*Problem requirements*
Give again only the lines from the line that holds "This screenshot has width=1401, height=393." to the end of the data, inclusive, omitting all pictures.

Collection entries:
+ + + + + + +
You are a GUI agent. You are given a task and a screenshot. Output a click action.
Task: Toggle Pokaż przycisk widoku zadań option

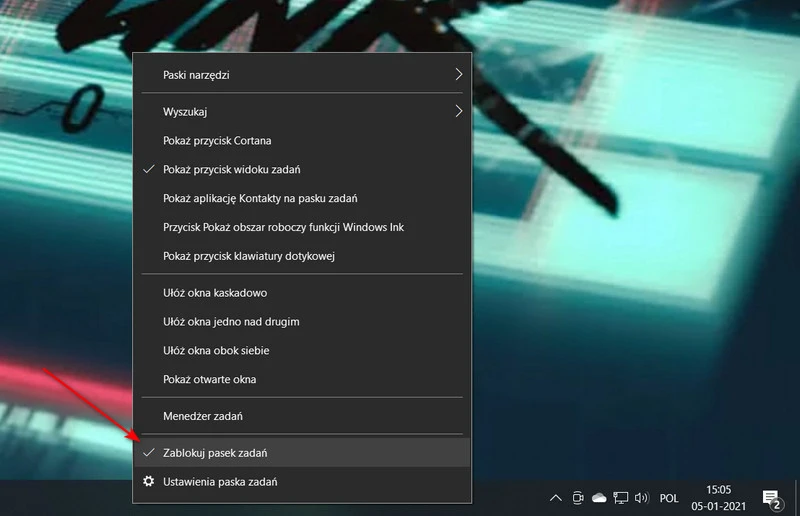point(232,170)
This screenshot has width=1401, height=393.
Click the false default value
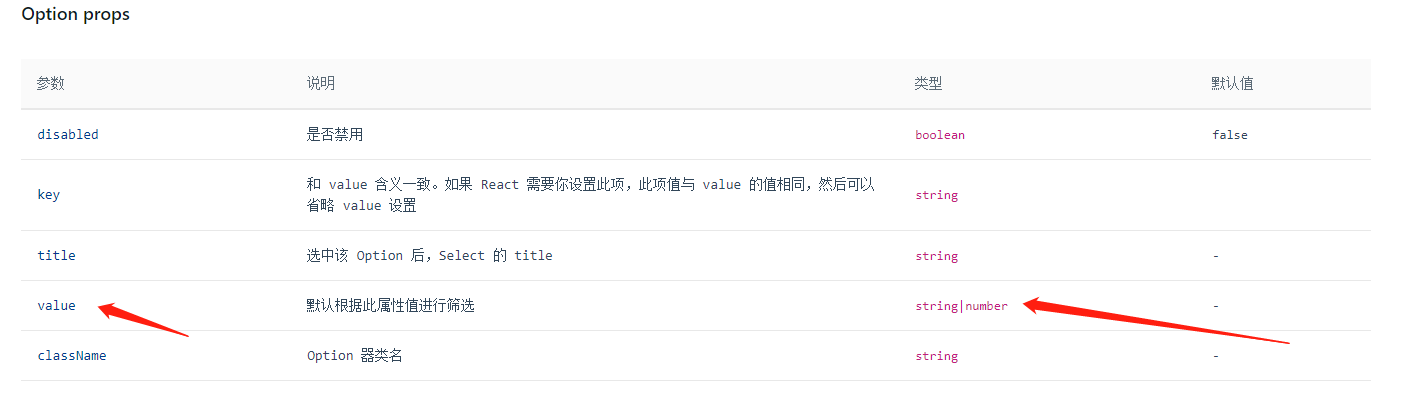click(x=1230, y=134)
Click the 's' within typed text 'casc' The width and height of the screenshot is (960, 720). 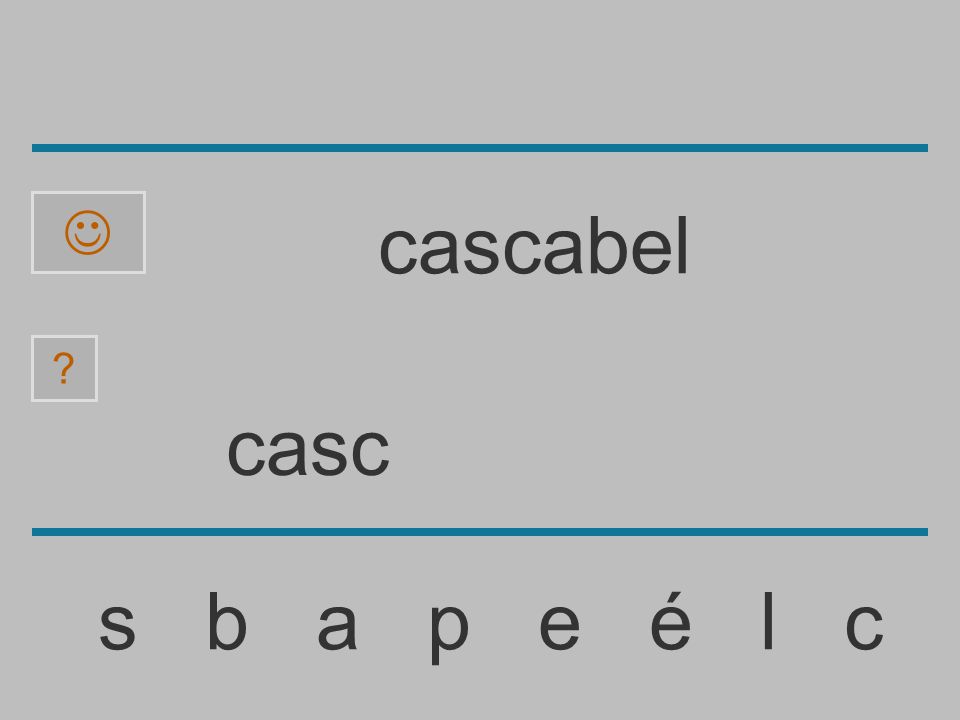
+ + + + + + +
*Response below*
This screenshot has width=1401, height=393.
Click the false default value
click(x=1230, y=134)
Click the 's' within typed text 'casc' The width and height of the screenshot is (960, 720). 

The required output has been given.